Cutting wheat’s carbon footprint

The Sustainable Wheat Initiative, led by AIBI and supported by top baking company CEOs, aims to cut the carbon footprint of wheat and wheat flour by 30% by 2030. As the bakery industry’s most essential ingredient, wheat presents a major opportunity for meaningful climate action.

The initiative takes a collaborative supply chain approach, uniting stakeholders from farming through to finished goods. To kickstart the coalition, AIBI is hosting a symposium on 4-5 June in Utrecht, Netherlands, bringing together over 150 participants, including bakery manufacturers, millers, cooperatives, ingredient and equipment suppliers, and downstream partners.

The goal is to align on actionable strategies and foster partnerships that can drive measurable change across the industry. With increasing pressure to decarbonise, the initiative provides a shared platform to tackle sustainability challenges together.

Kerry is also helping bakers take the long view with its FutureLens scenario-planning platform. Developed by its insights team and external futurists, the tool outlines possible future states of regulation, climate, consumer behaviour and supply chain structure – giving product developers a strategic edge.

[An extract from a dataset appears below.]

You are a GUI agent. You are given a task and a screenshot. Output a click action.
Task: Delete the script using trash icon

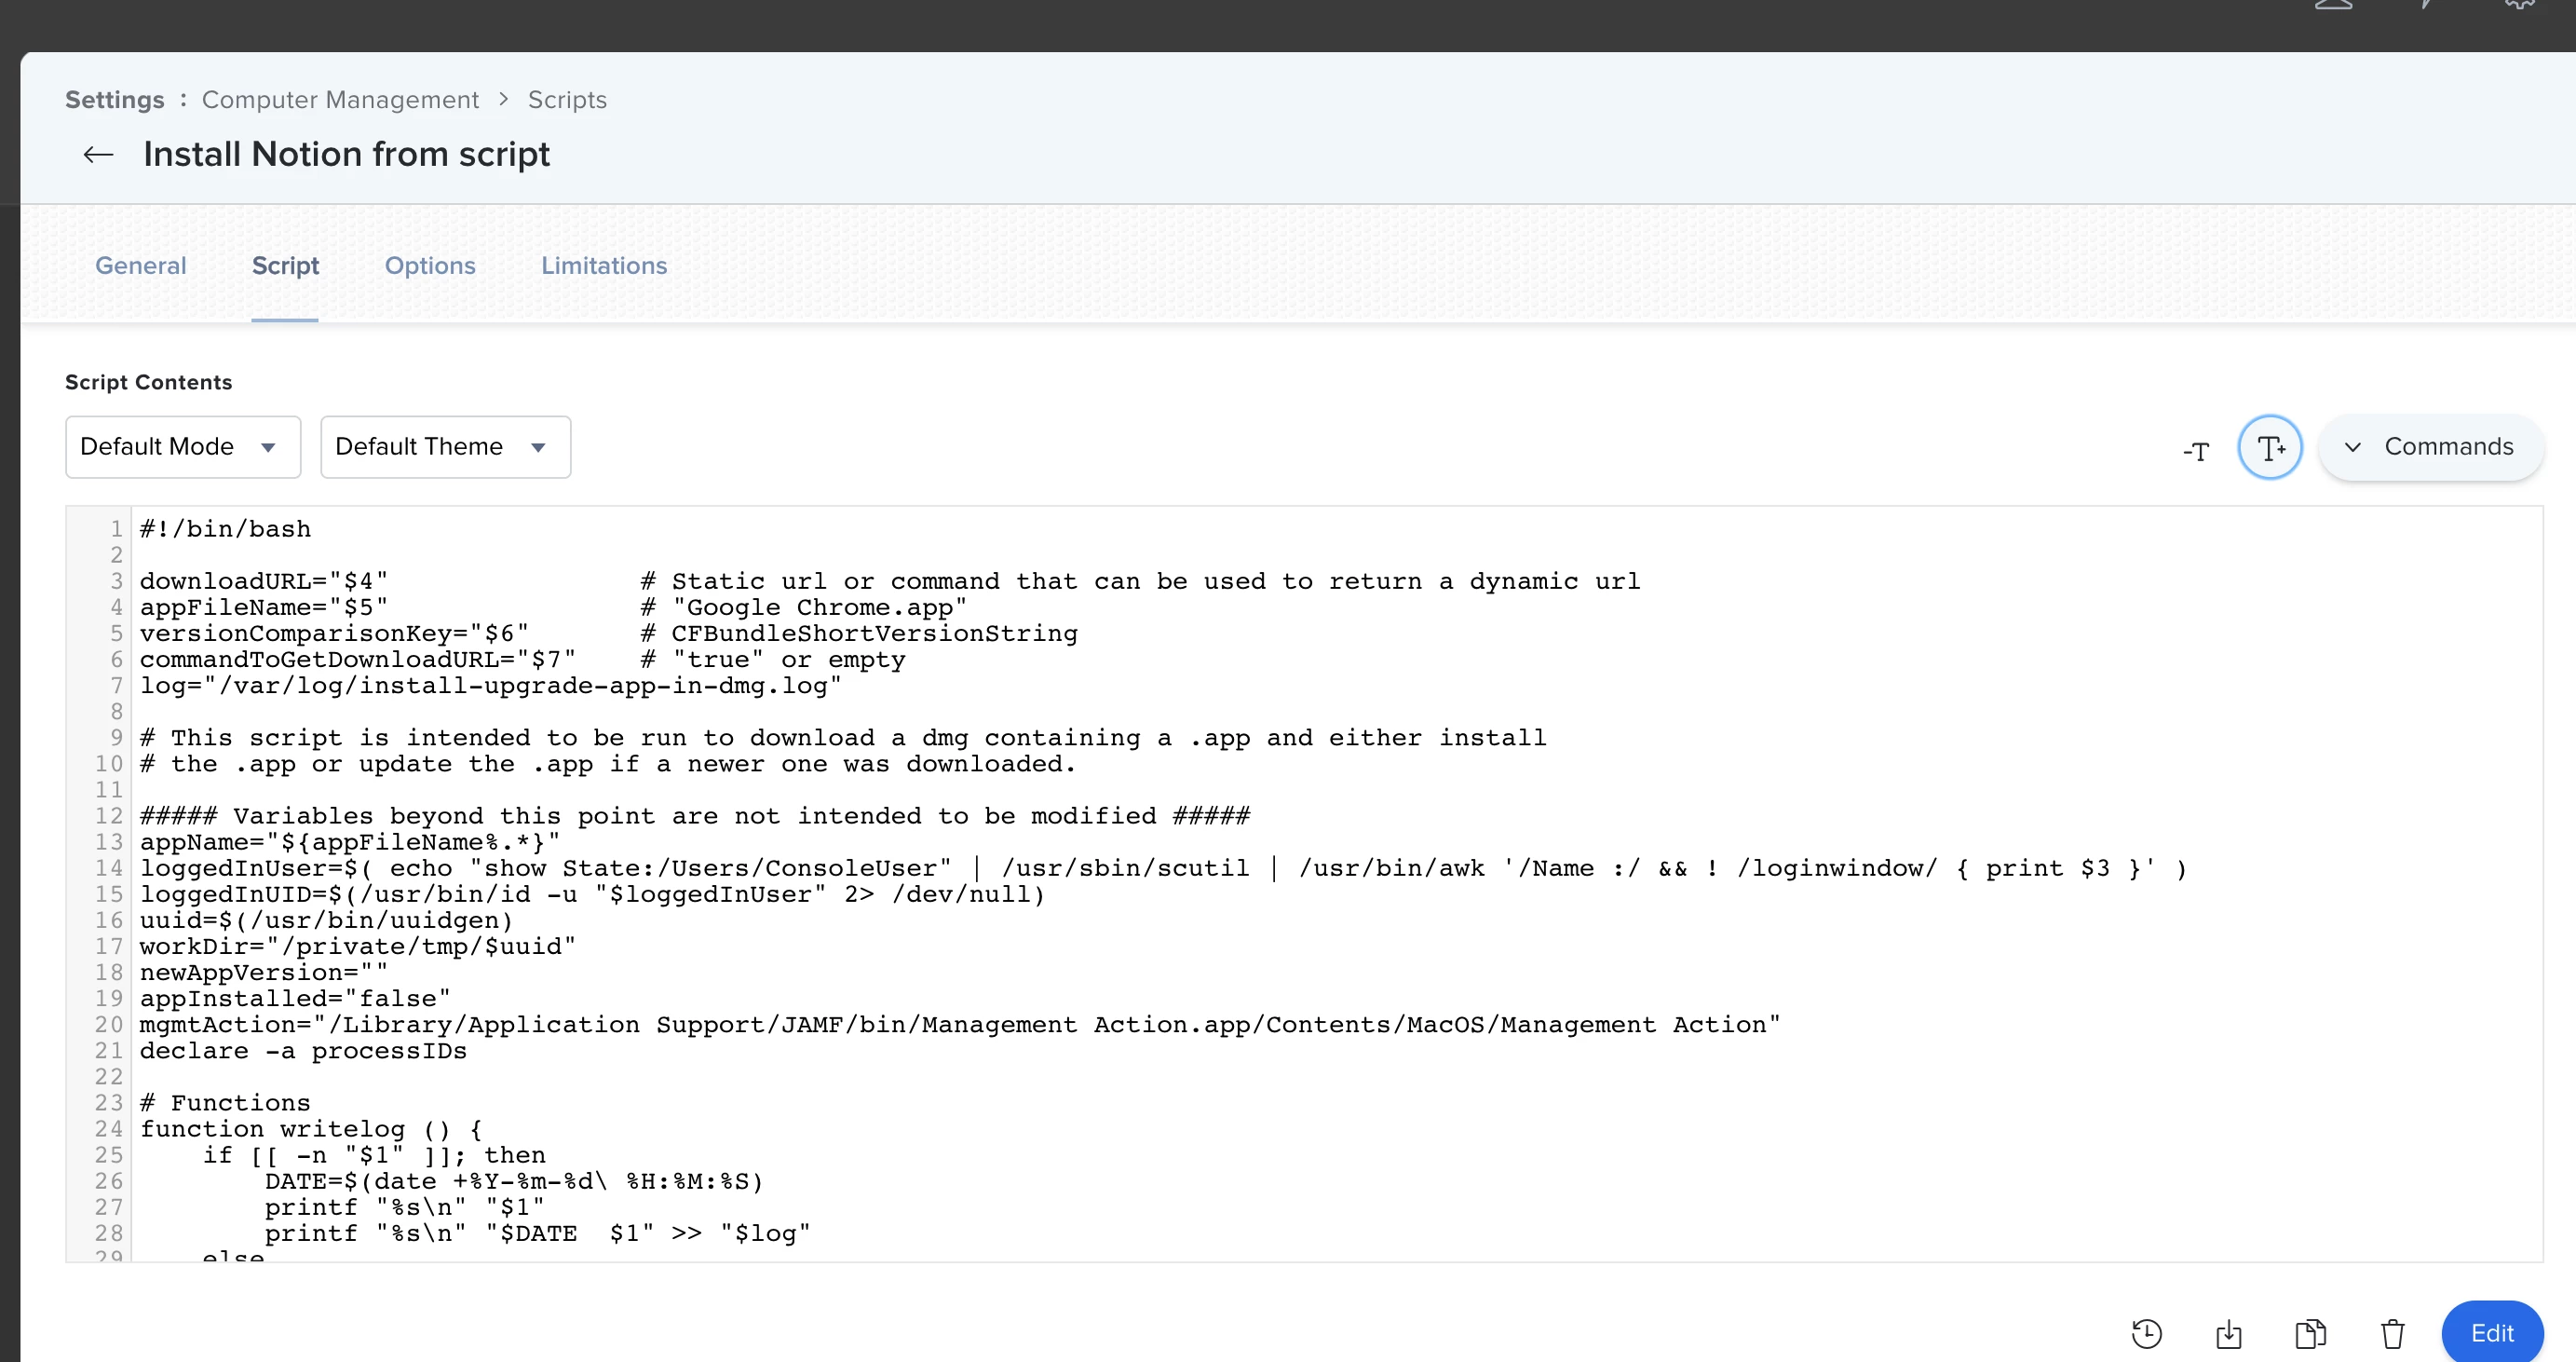[x=2392, y=1333]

“It helps customers think beyond the next quarter. What happens if sugar reduction becomes mandatory? What if certain preservatives are banned? What if climate pressures disrupt ingredient availability? FutureLens gives you scenarios to plan against so you’re not caught off guard,” May noted. Especially as clean label, premium nutrition and price accessibility increasingly pull in different directions.

That tension – between shelf life and simplicity, between indulgence and responsibility – is what the modern bakery must navigate. But with the right tools, the right partners and a mindset focused on systems rather than single fixes, there’s a way forward.

As May put it, “If we can make a muffin that’s still moist on day 40, the consumer eats it. They don’t toss it. That’s where the real value lies – not just in food preservation, but in trust, in repeat purchase and in building a more sustainable future for bakery.”

That future won’t be built with preservatives alone. Shelf life has become a system-wide challenge and a strategic opportunity.

For today’s bakery developers, tools like predictive modelling, adaptable ingredient systems and cross-industry collaboration are opening up smarter, faster ways to reduce waste, speed up reformulation and create products that hold up on shelf.

AI is stepping up when waste is unavoidable

While prevention is always the goal, food waste isn’t always avoidable - especially in fast-paced bakery and snack production. That’s where artificial intelligence is stepping in, giving manufacturers the tools to track, analyse and repurpose waste with greater precision than ever before.

One standout solution is Zest, an AI waste-monitoring platform that’s already helping global giants like Nestlé slash avoidable loss. In a recent pilot, Nestlé used Zest to cut edible waste by 87% in just two weeks - identifying surplus chocolate bars, broken products and near-expiry items that would previously have gone to landfill. The recovered food was instead redistributed, repurposed or reformulated, transforming cost into opportunity.

Other major players are following suit. PepsiCo has invested in AI to optimise ingredient sourcing and batch forecasting across its snack division, reducing overproduction and energy use. Danone has partnered with Microsoft to deploy AI across its global logistics network, helping reduce spoilage and streamline production. Unilever, too, is using AI to track ingredient performance in real time, allowing more accurate formulation adjustments and minimising production errors that lead to waste.

In bakery, AI is even guiding upcycling efforts. At London’s Silo, a zero-waste bakery and restaurant, AI-assisted fermentation is transforming surplus bread and grains into high-value ingredients like koji and miso, reducing compostable waste to under 1%.

With foodtech projected to reach $27.7 billion by 2029, AI isn’t just a tool for efficiency - it’s becoming an essential driver of sustainability in bakery and snacks.